- _Estratto del testo_
Un ospedale che è rimasto senza medici, l’unico che arriva è un ginecologo condannato in primo grado per violenza sessuale. È il caso degli abitanti delle Madonie, nel cuore della Sicilia: il loro ospedale, Madonna Dell’Alto, essenziale per almeno 9 comuni, perde pezzi. Dal 2016 sono stati chiusi il punto nascite, il reparto di Ginecologia e Ostetricia e poi anche il reparto di Ortopedia e quello di Cardiologia. Dal 2021 anche il reparto di Pediatria ha chiuso i battenti e dal 2024 saluterà anche quello di Medicina generale.
Alle proteste, l’ultima l’11 novembre, cui hanno partecipato migliaia di persone, l’Asp di Palermo aveva risposto inviando il dottor Biagio Adile – per il distretto di Corleone–Petralia Sottana – ex primario dell’ospedale Villa Sofia di Palermo. Solo che Adile è condannato in primo grado a cinque anni e due mesi per violenza sessuale nei confronti di una paziente tunisina che ha registrato gli incontri denunciando la violenza. Secondo l’Asp è tutto in regola considerata la presunzione di innocenza, poiché Adile “è stato l’unico a presentarsi al concorso per quel posto”. Il problema dei concorsi è infatti il principale per le zone delle Madonie: “Negli ultimi 4 anni – spiegano ancora dall’Asp – sono stati 93 i concorsi a tempo determinato e indeterminato banditi e conclusi per cercare la soluzione ai problemi di reclutamento, ma purtroppo nessuno dei professionisti ha accettato la destinazione”.
I buchi nell’organico oggi sarebbero circa 60 ma altri reparti stanno per chiudere prima della fine dell’anno. “Quella per salvare l’ospedale Madonna dell’Alto – spiega la portavoce della protesta che è tenuta a novembre, Tiziana Albanese – è una battaglia per salvare il futuro delle Madonie e di quei giovani che, nonostante le difficoltà, provano a non cedere al ricatto dell’emigrazione forzata. I tagli alla spesa pubblica in materia di sanità, le leggi nazionali basate sulla logica dei numeri, la carenza di medici dovuta alla persistenza del numero chiuso per l’accesso a Medicina e alle borse di specializzazione, mostrano le più gravi conseguenze nei luoghi più difficili, come i piccoli paesi dell’entroterra siciliano”.
Eppure quell’ospedale è essenziale per nove comuni: per partorire, adesso, gli abitanti di Petralia Soprana, che hanno l’ospedale a un passo, devono impiegare un’ora di strada tortuosa e dissestata fino a giungere dalle montagne al mare, a Termini Imerese, il punto nascite più vicino. Le strade impervie delle Madonie, oltre alle carenze strutturali che le rendono pericolose, scoraggiano i medici che cercano anche contratti stabili e a tempo indeterminato – problema che riguarda non soltanto la sanità siciliana ma anche quella nazionale, messa in croce dalle scarse finanze – a favore della sanità privata che offre ben altri scenari.

- _Consegna 1_
Secondo l'articolo sull'ospedale Madonna dell'Alto, quale località ospita il punto nascite più vicino per gli abitanti di Petralia Soprana?
- _Consegna 2_
Prosegua l'articolo sull'ospedale Madonna dell'Alto a partire dalla sua ultima frase.

- _Materiale fornito_
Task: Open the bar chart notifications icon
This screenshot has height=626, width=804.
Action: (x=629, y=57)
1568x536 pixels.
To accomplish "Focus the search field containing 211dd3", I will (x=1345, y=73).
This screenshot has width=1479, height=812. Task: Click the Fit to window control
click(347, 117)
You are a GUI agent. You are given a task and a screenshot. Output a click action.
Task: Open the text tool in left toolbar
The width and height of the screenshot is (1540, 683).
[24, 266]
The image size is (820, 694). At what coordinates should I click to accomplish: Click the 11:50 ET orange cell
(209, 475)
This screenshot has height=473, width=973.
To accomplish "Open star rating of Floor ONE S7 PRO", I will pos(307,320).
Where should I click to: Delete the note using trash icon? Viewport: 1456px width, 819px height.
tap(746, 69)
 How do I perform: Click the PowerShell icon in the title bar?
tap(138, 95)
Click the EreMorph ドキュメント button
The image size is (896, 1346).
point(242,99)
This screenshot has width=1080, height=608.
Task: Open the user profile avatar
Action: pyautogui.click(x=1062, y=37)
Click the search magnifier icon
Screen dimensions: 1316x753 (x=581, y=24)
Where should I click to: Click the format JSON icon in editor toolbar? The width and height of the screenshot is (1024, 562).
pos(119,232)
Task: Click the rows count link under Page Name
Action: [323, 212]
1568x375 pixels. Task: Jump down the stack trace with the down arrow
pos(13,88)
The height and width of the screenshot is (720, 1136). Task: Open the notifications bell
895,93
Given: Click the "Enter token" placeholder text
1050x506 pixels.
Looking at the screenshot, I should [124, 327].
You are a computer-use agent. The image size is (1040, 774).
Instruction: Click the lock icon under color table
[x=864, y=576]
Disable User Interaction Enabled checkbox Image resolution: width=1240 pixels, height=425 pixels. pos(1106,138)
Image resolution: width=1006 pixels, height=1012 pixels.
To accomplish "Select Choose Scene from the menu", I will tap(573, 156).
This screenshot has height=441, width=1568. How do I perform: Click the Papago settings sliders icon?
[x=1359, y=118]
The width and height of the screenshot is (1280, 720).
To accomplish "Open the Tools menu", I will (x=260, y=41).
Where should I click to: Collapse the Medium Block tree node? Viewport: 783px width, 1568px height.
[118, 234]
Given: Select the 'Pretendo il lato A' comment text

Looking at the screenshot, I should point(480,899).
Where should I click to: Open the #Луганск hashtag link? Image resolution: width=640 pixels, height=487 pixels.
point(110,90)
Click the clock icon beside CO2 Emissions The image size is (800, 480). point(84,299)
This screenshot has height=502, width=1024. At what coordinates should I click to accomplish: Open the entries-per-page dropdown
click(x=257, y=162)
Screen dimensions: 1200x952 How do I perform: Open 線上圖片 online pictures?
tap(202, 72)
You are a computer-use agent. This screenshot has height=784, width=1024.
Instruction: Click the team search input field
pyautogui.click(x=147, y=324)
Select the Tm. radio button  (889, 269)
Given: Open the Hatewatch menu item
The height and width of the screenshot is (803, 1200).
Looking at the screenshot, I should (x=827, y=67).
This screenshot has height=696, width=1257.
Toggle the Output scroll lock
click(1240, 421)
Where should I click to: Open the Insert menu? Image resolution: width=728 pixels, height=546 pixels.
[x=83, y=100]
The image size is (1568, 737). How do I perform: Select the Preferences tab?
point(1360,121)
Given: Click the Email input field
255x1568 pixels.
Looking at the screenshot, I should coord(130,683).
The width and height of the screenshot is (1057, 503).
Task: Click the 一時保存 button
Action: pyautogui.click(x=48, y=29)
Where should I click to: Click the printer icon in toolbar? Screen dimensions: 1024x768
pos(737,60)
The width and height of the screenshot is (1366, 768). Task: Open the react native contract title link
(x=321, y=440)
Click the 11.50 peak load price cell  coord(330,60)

- _Svolgimento 1_
Termini Imerese.

- _Svolgimento 2_
“Gli istituti contrattuali vigenti – continua il commissario dell’Asp Daniela Faraoni – non consentono di fornire incentivi per invogliare i professionisti a scegliere destinazioni ospedaliere ritenute disagiate”. La protesta però è già avviata e unisce le Consulte giovanili madonite, il comitato cittadino Petralia Sottana, il movimento civico “Pediatria a Petralia”, sindaci e citadini: “Senza salute non si può vivere nelle aree interne – spiega il sindaco di Petralia Sottana, Pietro Polito, a nome dei colleghi del distretto sanitario 35. Vogliamo che il lungo lavoro che da più di un anno ha coinvolto tutte le parti in causa, compresa l’Asp di Palermo e l’assessorato regionale della Salute, venga realizzato. La cosa più urgente oggi è che arrivino nuovi medici per riempire i reparti a rischio chiusura e per dare supporto al personale medico già attivo e stremato. Bisogna riempire la pianta organica approvata nel 2019 anche tramite l’attingimento a graduatorie di altre Asp e l’indizione di bandi per medici comunitari ed extracomunitari. Non ci possono essere cittadini di serie A e di serie B e la sanità non è un ambito su cui risparmiare e ragionare per tagli”.
Così la desertificazione cittadina corrisponde a una desertificazione sanitaria: “Dovesse chiudere questa struttura, gli abitanti sarebbero costretti, per curarsi, a spostarsi negli ospedali più vicini: a Cefalù o Termini Imerese, vale a dire a circa 70km di distanza”, spiega Aldo Nasello delle Consulte Madonie. È inutile parlare del diritto a restare in questi posti, se non si riescono a garantire diritti fondamentali, come quello alla salute”.